Set exercise — Please list every line in the rows below that contains the string "Open". Case counts.

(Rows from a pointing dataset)
------------

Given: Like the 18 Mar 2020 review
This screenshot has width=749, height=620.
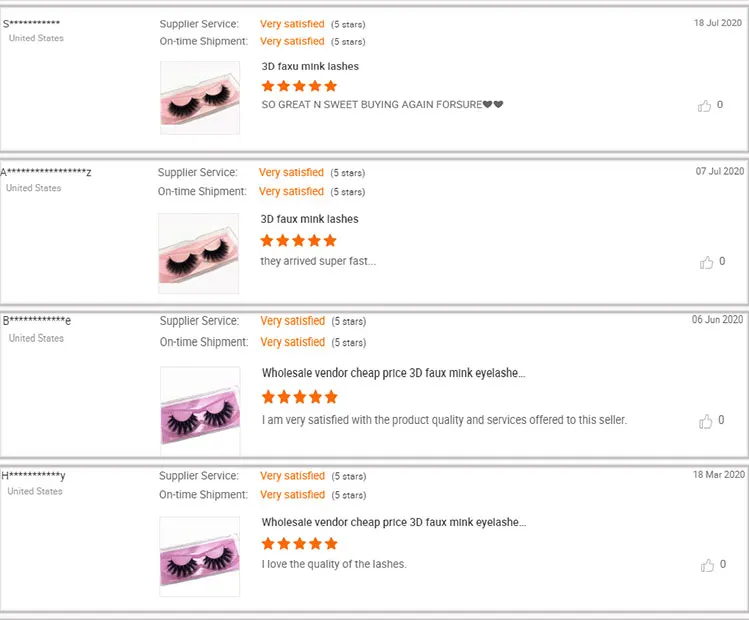Looking at the screenshot, I should 706,565.
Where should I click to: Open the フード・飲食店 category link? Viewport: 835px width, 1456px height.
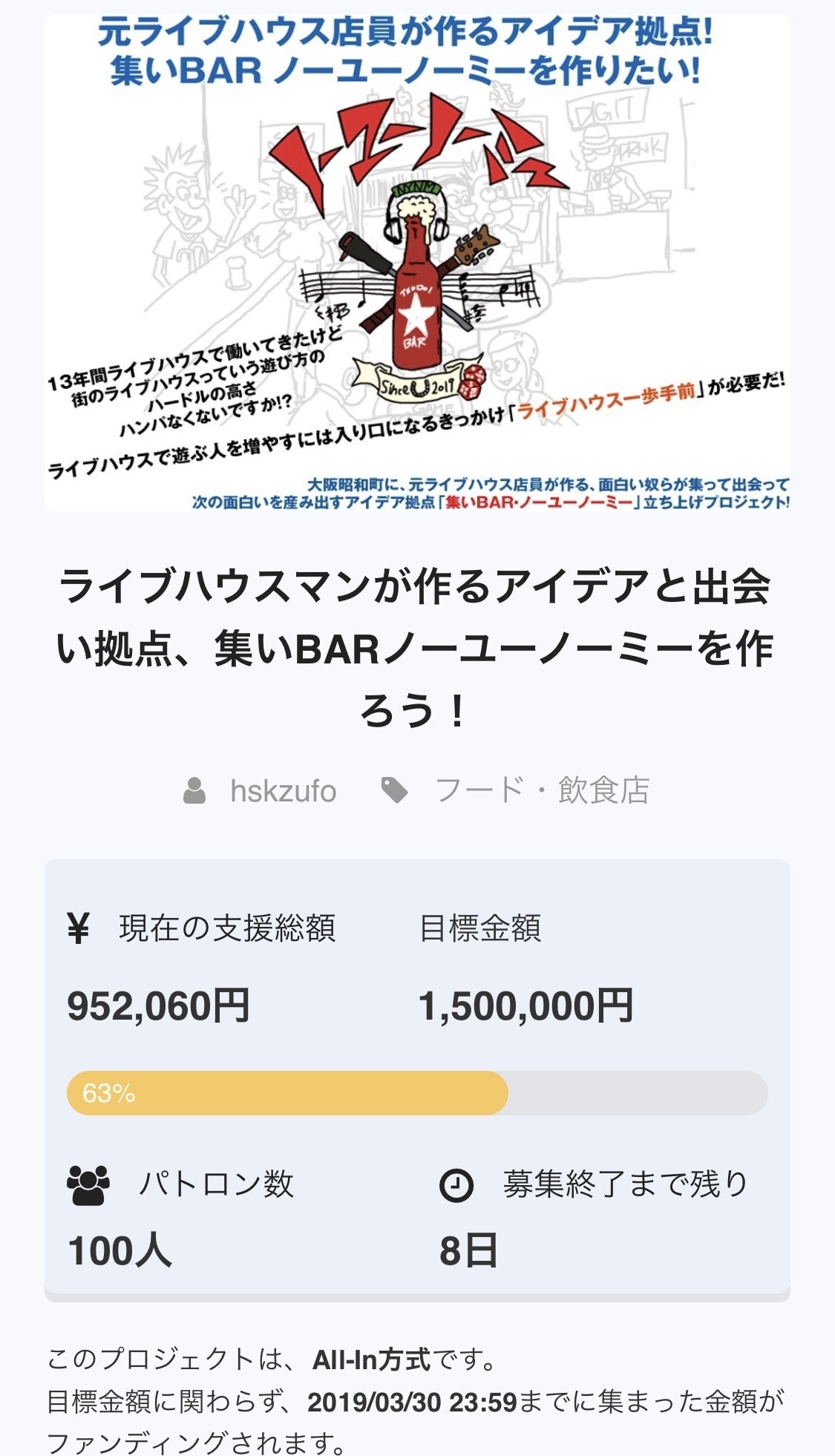click(542, 791)
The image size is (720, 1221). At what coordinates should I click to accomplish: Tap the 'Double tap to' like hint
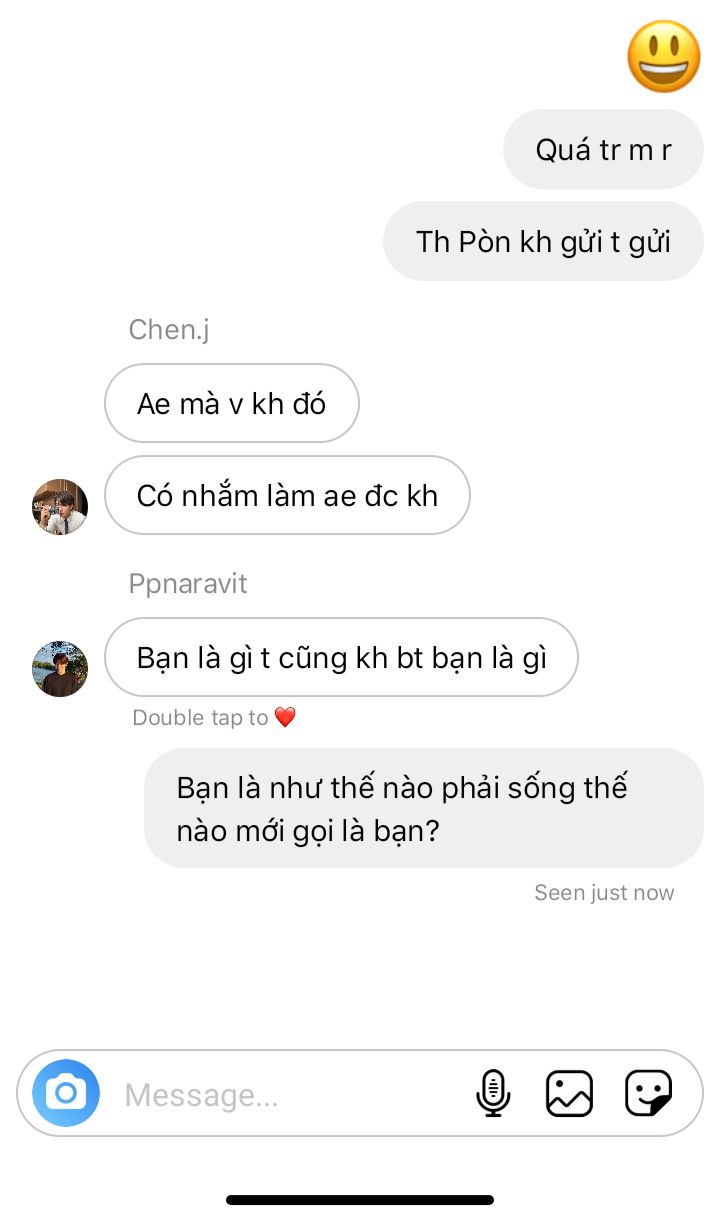click(x=200, y=717)
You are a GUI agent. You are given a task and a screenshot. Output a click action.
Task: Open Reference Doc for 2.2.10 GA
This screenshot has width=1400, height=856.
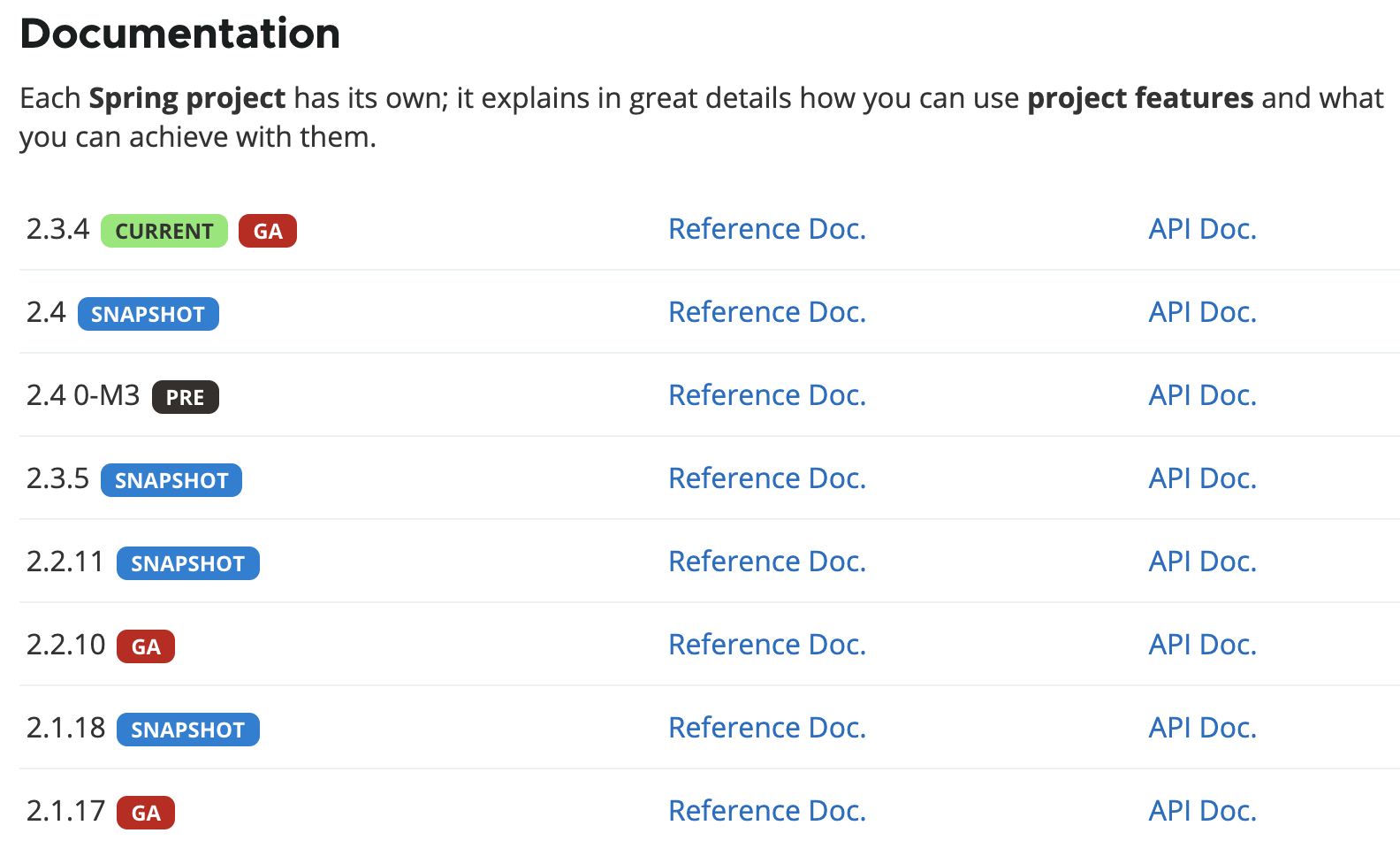pyautogui.click(x=766, y=645)
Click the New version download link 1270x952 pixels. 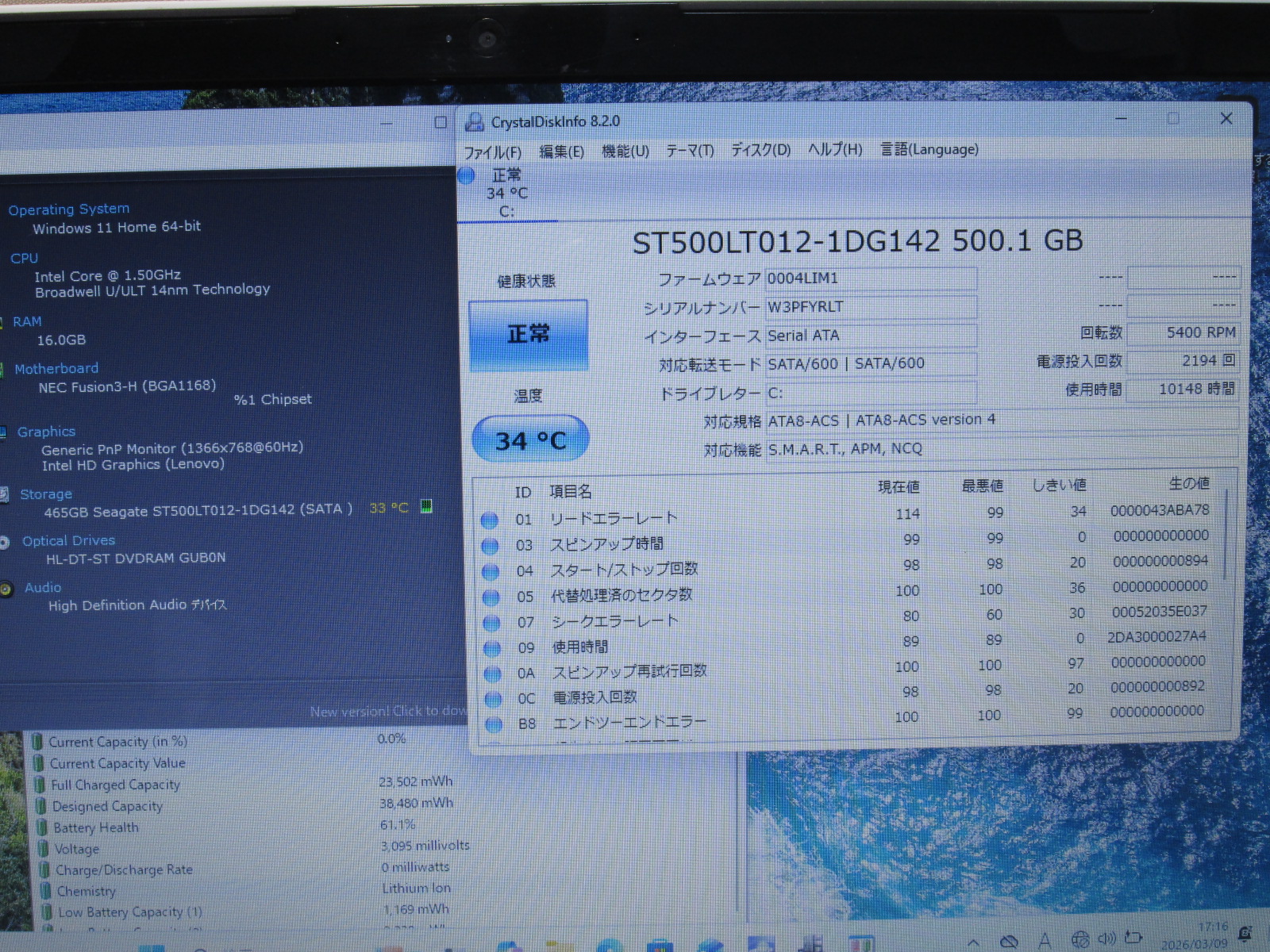pos(387,712)
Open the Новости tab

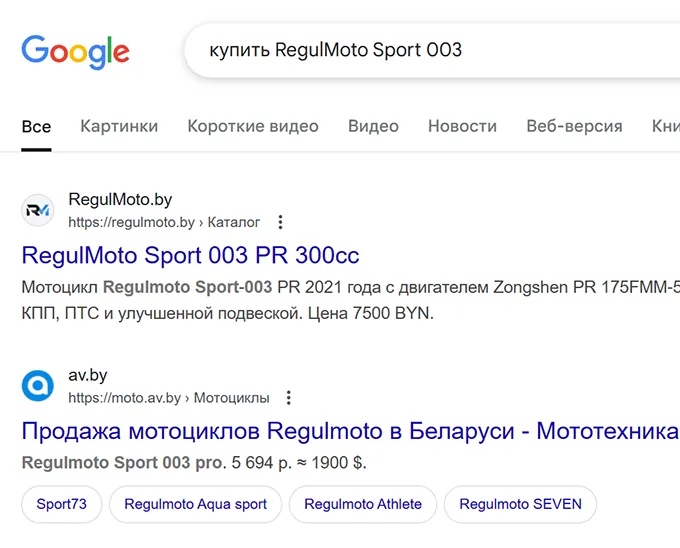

------------

Written solution —
Where should I click to: Open the フード・飲食店 category link? Viewport: 835px width, 1456px height.
Task: Open Reference Doc for 2.2.10 GA
Open the Новости tab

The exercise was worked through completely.